Associate Professor of English and Comparative Literature
Pennsylvania State University
University Park, PA, USA
In the luckiest and otherwise best cases, academic research and teaching afford the opportunity for continuous learning and reinvention, rather than standing in place in a career based on initial training. Every four or five years I've moved my work in a meaningfully different direction, from (1) creative writing and general or public arts criticism, to (2) new media, hypertext, and electronic literature, (3) translation studies, world literature, and multilingual literature, (4) security studies and critical institutional and disciplinary history, (5) the cultural history and political economy of computing.
At Penn State I'm the faculty director of the Digital Culture and Media Initiative, a project of the Department of English in the College of Liberal Arts. My teaching includes undergraduate and graduate courses in new media and digital studies. Recent graduate seminars include “Media Theory and Modernity,” “Historicizing ‘Digital Humanities’,” and “Platform, Software and Code Studies.” Other undergraduate and graduate teaching has included courses in the theory of the essay, the literary fragment, U.S. nonfiction prose, and literatures of migration and displacement.
The literary authors and thinkers I've written about include Theodor W. Adorno, Gloria Anzaldúa, Christine Brooke-Rose, Theresa Hak Kyung Cha, Susana Chávez-Silverman, Jacques Derrida, G. V. Desani, Ariel Dorfman, Eva Hoffman, Georg Lukács, Marshall McLuhan, Emine Sevgi Özdamar, Orhan Pamuk, Ilan Stavans, and Karen Tei Yamashita. In contemporary literature, my current interests are in (1) Silicon Valley fiction and memoir and (2) speculative fiction generally, with an emphasis on so-called "climate fiction."

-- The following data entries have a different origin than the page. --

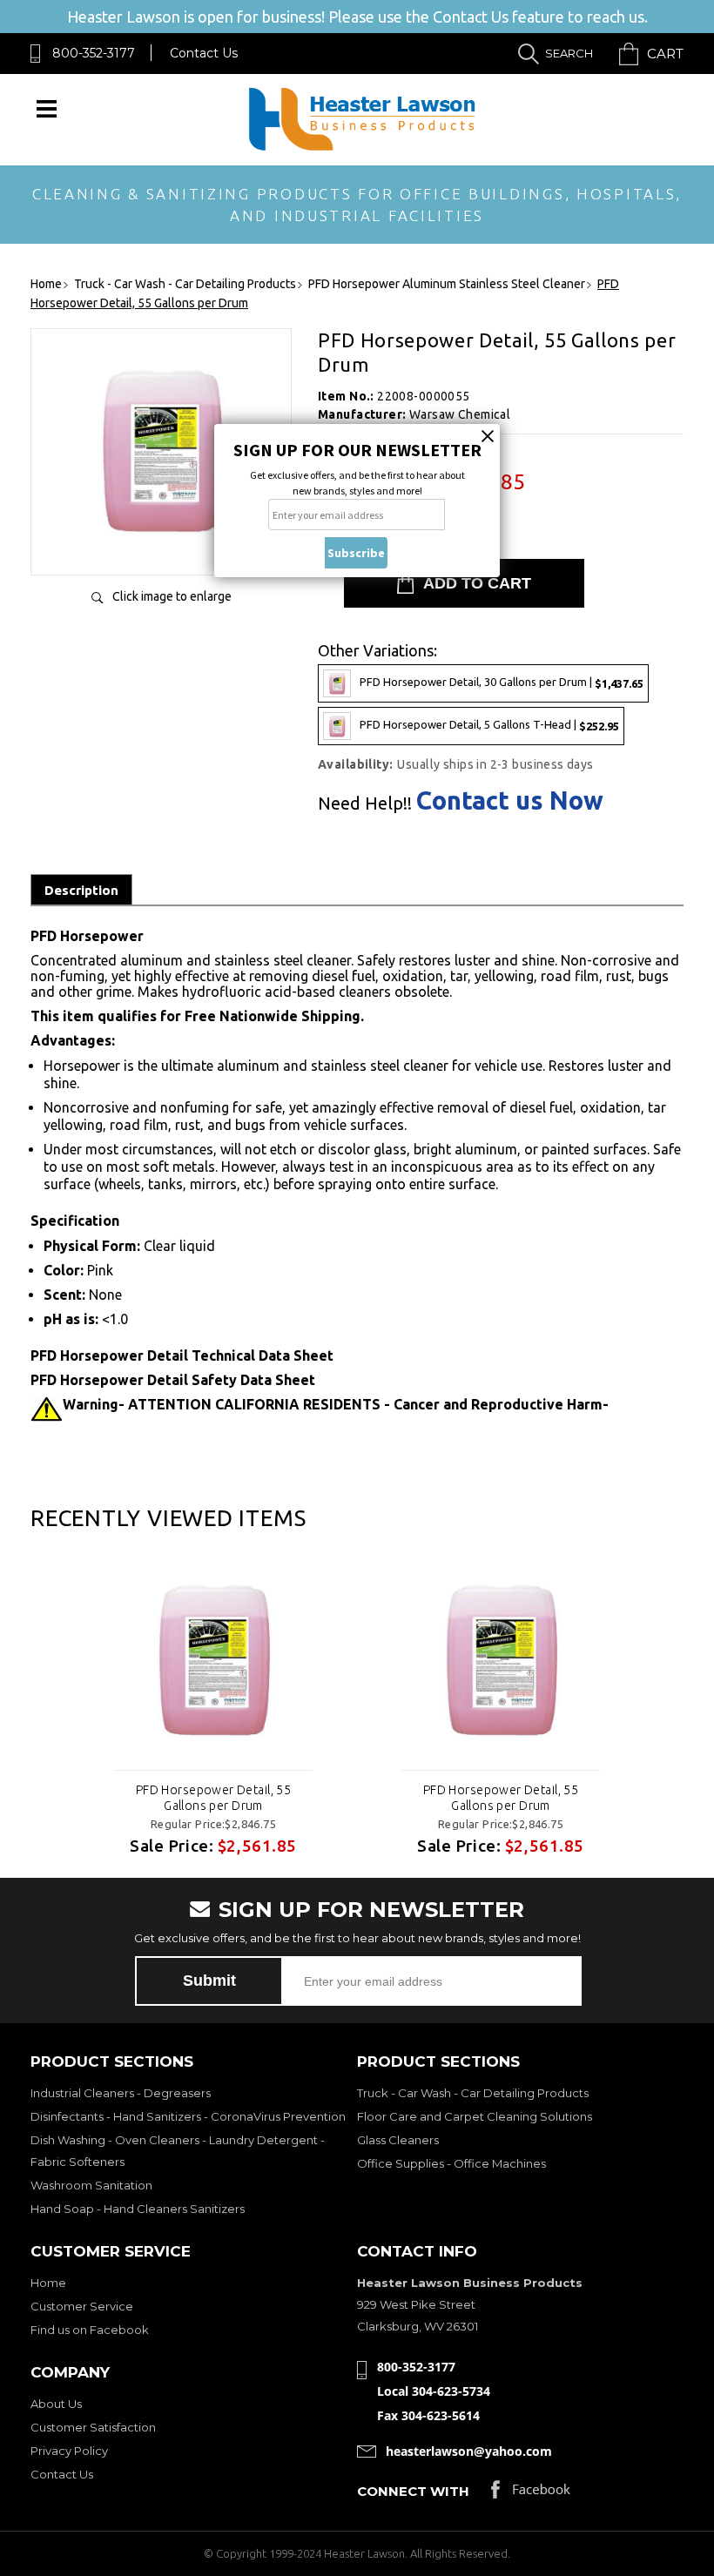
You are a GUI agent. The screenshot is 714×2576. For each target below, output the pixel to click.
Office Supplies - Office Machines (451, 2163)
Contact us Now (509, 800)
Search (569, 53)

In a past life I wrote literature. My literary publications from 1996–2009 included City: An Essay (University of Georgia Press, 2002), Dial Series One (Potes & Poets Press, 1999), and poetry, fiction, and nonfiction published in literary journals. In the same period I published a variety of general or public arts criticism including reviews of works of contemporary poetry and fiction and essays on topics like code poetry, digital art, literary hypertext and hypermedia, the lyric essay, and the first generation of web-based poetry journals.